[Data entries]

####

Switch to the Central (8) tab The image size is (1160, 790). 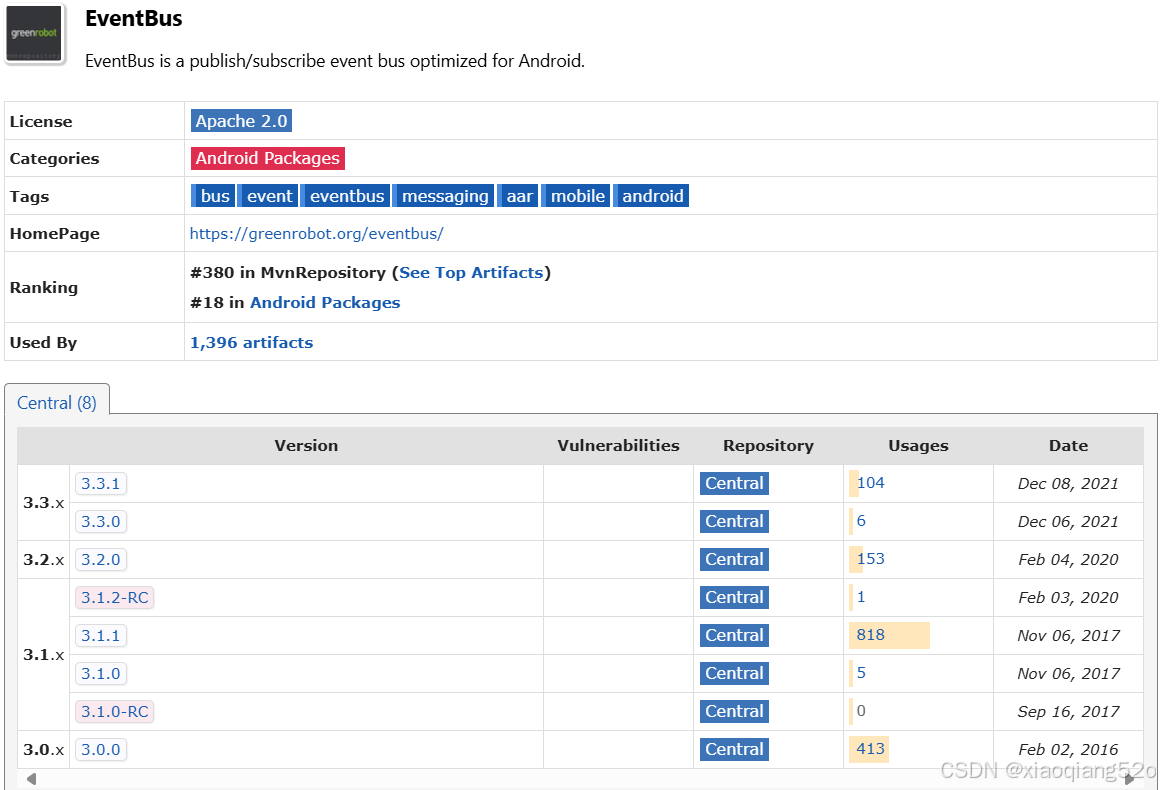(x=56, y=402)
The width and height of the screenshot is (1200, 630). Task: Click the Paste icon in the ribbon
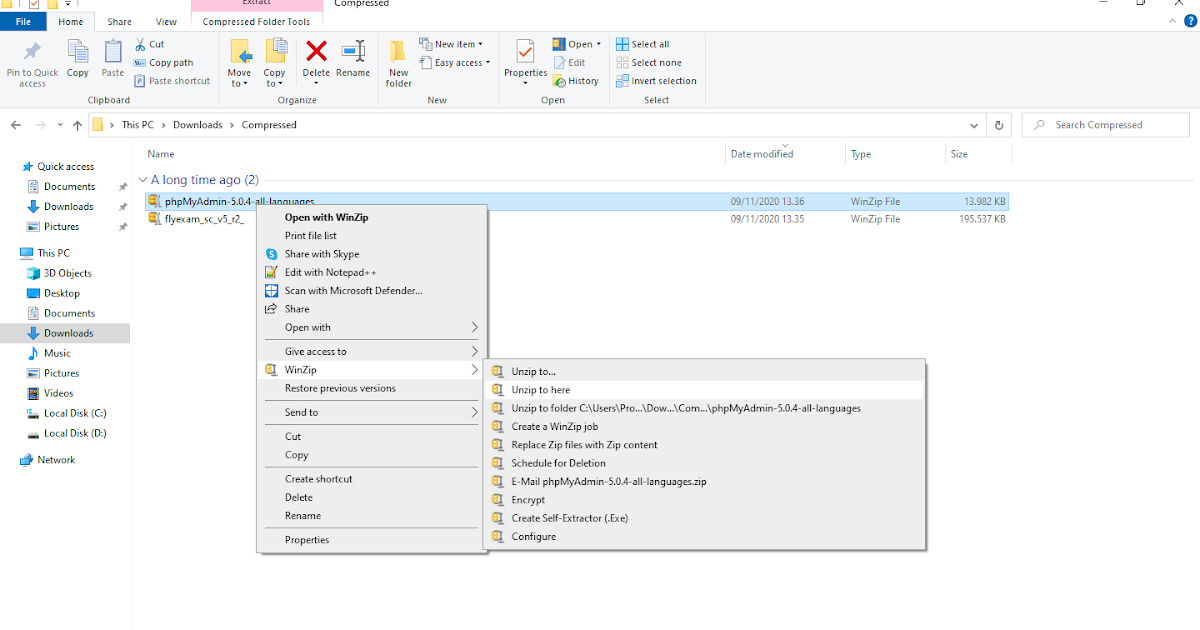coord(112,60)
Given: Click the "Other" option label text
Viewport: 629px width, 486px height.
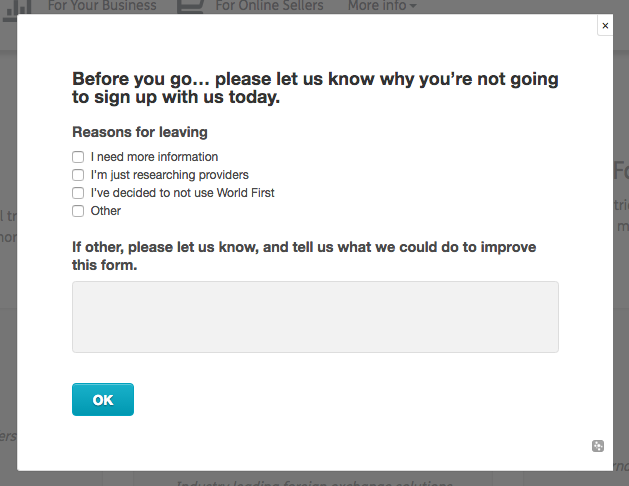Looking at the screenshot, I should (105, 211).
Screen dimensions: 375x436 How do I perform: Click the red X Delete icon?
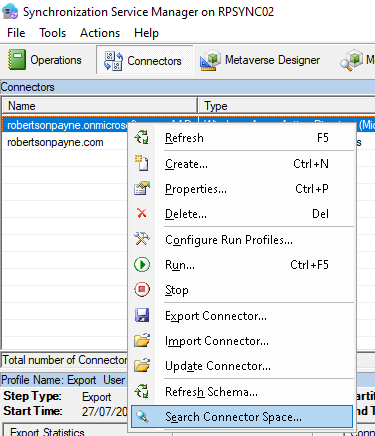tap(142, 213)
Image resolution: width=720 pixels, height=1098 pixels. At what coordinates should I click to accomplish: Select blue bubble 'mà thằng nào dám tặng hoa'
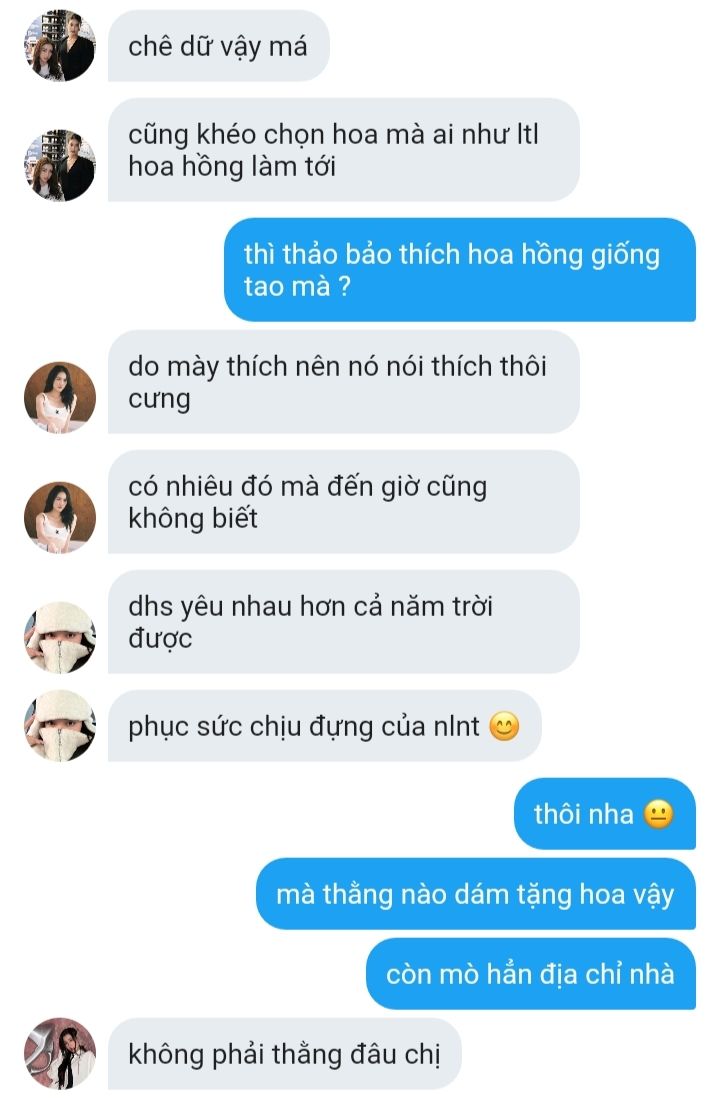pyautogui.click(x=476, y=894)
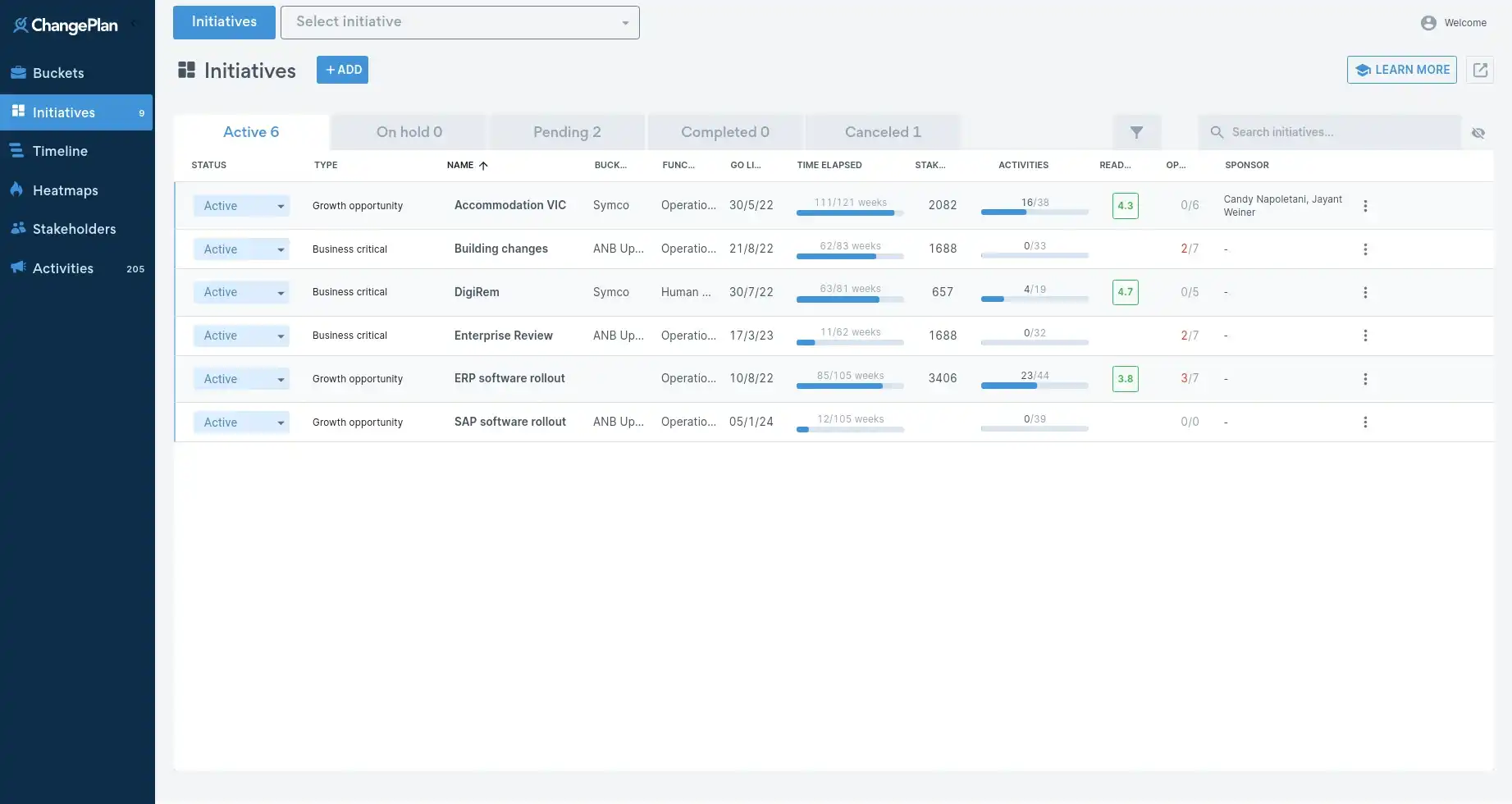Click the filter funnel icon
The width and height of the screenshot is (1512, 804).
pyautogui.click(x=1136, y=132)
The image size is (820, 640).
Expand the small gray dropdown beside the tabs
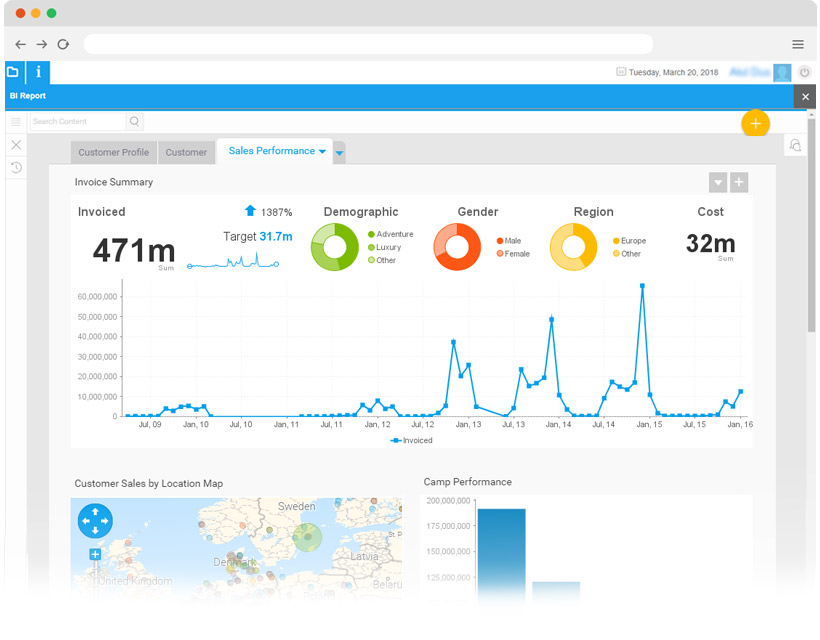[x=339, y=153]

####

What you are asked to do ▸ What the answer must hold is the exact text of every line from the one containing "Given: Click the" through the end of the data, minus any pictures.

Output below ▸
Given: Click the "Other" option label text
Viewport: 629px width, 486px height.
Looking at the screenshot, I should (105, 211).
Screen dimensions: 375x436 How do I perform: Click the red X Delete icon?
tap(142, 213)
Image resolution: width=720 pixels, height=1098 pixels. At what coordinates should I click to accomplish: Select blue bubble 'mà thằng nào dám tặng hoa'
pyautogui.click(x=476, y=894)
Click the filter funnel icon
The width and height of the screenshot is (1512, 804).
pyautogui.click(x=1136, y=132)
The image size is (820, 640).
Expand the small gray dropdown beside the tabs
[x=339, y=153]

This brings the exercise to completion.